BEGIN Page extract
Yes, it’s true.  I am  a tweeter.  And while I gave up Facebook for Lent (for many reasons which I will enumerate after Easter), I didn’t quit tweeting.  This morning, the Unvirtuous Abbey — one of those whom I “follow” on Twitter and “Like” on Facebook — has taken a vow of silence for this holy week.  It’s a good thought, and I suppose maybe be connected to some of my practical and spiritual reasons for withdrawing.

Silence can purify.  Sloughing off dead skin like a molting snake, silence shirks off the excess.  Maybe it’s silence in what we put out into the world.  For me, it’s been about what I take in.  With thousands of images and ideas, articles and attitudes infiltrating my mental and emotional space, I must step back.  I am now one of those weirdos who doesn’t watch TV.  I still have one on which I watch my happy, little Netflix DVDs, but I’m the chooser of what flows through rather than some media mogul who opts for some trashy reality series rather than a good mystery.

Silence.  I used to fill up every moment with sound.  In college, we blared our boom-boxes.  Sometimes, we aimed to drown out noisy neighbors upstairs or down the hall.  Other times, the goal was to modify the frequencies of the train roaring by.  When the years of forced loudness went away, I found myself hungering for the sounds of others.  Some sort of media always kept me company.  But over the past few years, I’ve preferred the echoes of my dog’s feet padding down the hall.  Birdsong.  Mowers of people down the street.  Yes, even the cattle lowing under my bedroom window.
END Page extract
BEGIN Raw records
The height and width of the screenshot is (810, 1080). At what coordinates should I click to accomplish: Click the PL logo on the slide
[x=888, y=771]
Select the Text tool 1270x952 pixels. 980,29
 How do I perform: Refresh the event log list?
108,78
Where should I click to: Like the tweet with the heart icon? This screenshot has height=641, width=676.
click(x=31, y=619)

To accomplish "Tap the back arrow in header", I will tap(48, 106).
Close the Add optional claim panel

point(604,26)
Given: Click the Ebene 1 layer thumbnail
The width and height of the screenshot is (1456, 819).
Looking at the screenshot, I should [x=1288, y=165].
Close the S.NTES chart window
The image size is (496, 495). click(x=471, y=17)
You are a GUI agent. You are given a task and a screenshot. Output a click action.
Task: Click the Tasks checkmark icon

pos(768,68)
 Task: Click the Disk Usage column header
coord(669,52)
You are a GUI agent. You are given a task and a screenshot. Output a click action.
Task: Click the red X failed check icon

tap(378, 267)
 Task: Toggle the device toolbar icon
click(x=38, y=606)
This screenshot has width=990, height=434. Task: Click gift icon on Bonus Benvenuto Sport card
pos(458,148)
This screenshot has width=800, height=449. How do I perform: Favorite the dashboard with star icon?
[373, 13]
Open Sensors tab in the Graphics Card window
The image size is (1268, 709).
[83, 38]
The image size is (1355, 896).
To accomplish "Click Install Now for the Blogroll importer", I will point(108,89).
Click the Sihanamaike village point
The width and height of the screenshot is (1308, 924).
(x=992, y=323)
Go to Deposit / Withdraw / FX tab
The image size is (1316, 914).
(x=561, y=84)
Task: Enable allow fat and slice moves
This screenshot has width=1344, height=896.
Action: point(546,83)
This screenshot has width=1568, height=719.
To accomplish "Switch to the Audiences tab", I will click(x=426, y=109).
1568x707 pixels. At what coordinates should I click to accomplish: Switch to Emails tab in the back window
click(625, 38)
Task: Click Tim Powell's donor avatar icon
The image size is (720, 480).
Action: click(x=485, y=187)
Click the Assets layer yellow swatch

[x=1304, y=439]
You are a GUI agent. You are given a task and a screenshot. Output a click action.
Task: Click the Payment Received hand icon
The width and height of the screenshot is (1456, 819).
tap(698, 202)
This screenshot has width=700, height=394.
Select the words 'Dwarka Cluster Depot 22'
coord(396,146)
END Raw records
* [Things to do]
A - In the blog post about silence, what has the Unvirtuous Abbey taken for this holy week?
B - Write out the part of the blog post about silence that opens with the words containing "Silence.  I used" and closes with "my bedroom window.".
C - Resume the blog post about silence after its last sentence and keep writing in the same voice.

* [Responses]
A - A vow of silence.

B -
Silence.  I used to fill up every moment with sound.  In college, we blared our boom-boxes.  Sometimes, we aimed to drown out noisy neighbors upstairs or down the hall.  Other times, the goal was to modify the frequencies of the train roaring by.  When the years of forced loudness went away, I found myself hungering for the sounds of others.  Some sort of media always kept me company.  But over the past few years, I’ve preferred the echoes of my dog’s feet padding down the hall.  Birdsong.  Mowers of people down the street.  Yes, even the cattle lowing under my bedroom window.

C -
I have regretted the lack of interplay with other notions and experiences happening during my quiet times.  I feel I’ve missed the magnitude of the earthquake, tsunami, and reactor’s vulnerability in Japan.  I’m a bit numbed out to the ongoing economic crisis.  For better or worse, I nearly skipped over the national budget crisis.

At some points, I think Francis Asbury was better off on horseback in the wilderness.  But then, he would have lost wonderful conversation with Madame Russell, and many others.  During this long Lent of silence, I’ve missed the easy, brief conversations with loved ones.  So it is that I subscribe with gratitude to my friend J’s blog and ponder over her words and liturgies.  Here she shares some thoughts on Holy Week with which I resonate.  I commend them to you.

As for me, the silence will end, soon.  Will it be too soon?  Time will tell.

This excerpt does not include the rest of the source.